Pricing is fetched live from the OpenRouter API and cached in memory.

flowchart LR
    Tokens["token counts\nfrom API response"] --> Lookup["getModelPricing(modelName)"]
    Lookup --> CacheCheck{"In-memory cache\nvalid? (24 h TTL)"}
    CacheCheck -->|"Yes"| HitReturn["Return cached price"]
    CacheCheck -->|"No"| Fetch["GET openrouter.ai/api/v1/models\n(5 s timeout)"]
    Fetch -->|"Success"| NewCache["Store fresh prices\nreset TTL"]
    Fetch -->|"Fail, cache exists"| StaleReset["Reset TTL on stale cache\n(prevents retry storm)"]
    Fetch -->|"Fail, no cache"| Fallback["Hardcoded fallback pricing\n(valid as of 2026-06-04)"]
    HitReturn --> Calc
    NewCache --> Calc
    StaleReset --> Calc
    Fallback --> Calc
    Calc["cost = tokens × price_per_token\n(input and output separately)"] --> Store["Stored in ShotAnalysis\nat analysis time — permanent"]
Loading

Fallback prices (USD per token):

Model Input Output
claude-haiku-4-5 $0.00000025 $0.00000125
claude-sonnet-4-6 $0.000003 $0.000015
claude-opus-4-8 $0.000005 $0.000025
gpt-4o-mini $0.00000015 $0.0000006
gpt-4o $0.0000025 $0.000010

Costs are stored at analysis time.
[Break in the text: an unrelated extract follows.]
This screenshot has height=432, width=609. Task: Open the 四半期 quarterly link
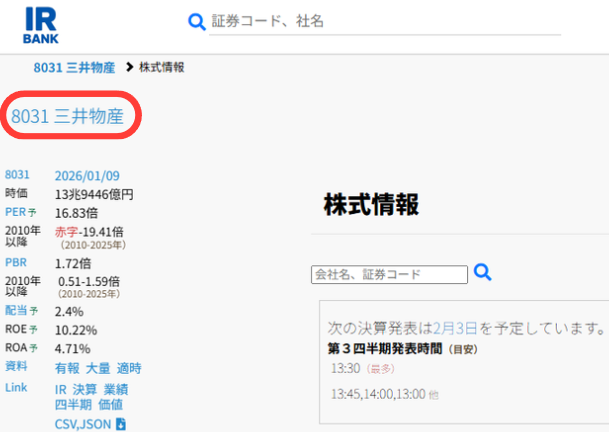point(73,405)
Historical entries remain accurate even if prices change later, because the price is captured rather than looked up again when viewing old analyses.


Database Schema

ShotAnalysis {
  id               String    @id  @default(cuid())
  shotId           String    @unique          ← 1:1 with Shot
  analysisType     String                     "detail" | "stats"
  aiModel          String                     full model name used
  barista          String                     JSON-stringified string[]
  roaster          String                     JSON-stringified string[]
  analyst          String                     JSON-stringified string[] (always [])
  tokenInputCount  Int
  tokenOutputCount Int
  costInputUsd     Float?                     null when pricing unavailable
  costOutputUsd    Float?
  analysisMode     String?                    "standard" | "optimized"
  createdAt        DateTime  @default(now())
}

Analysis Cache

A ShotAnalysis row is stored per shot (1:1 relationship). On subsequent requests for the same shot, the cached result is returned immediately without calling the AI API.

The Regenerate button on the shot detail page sends ?regenerate=true, which bypasses the cache lookup and overwrites the stored analysis with a fresh result.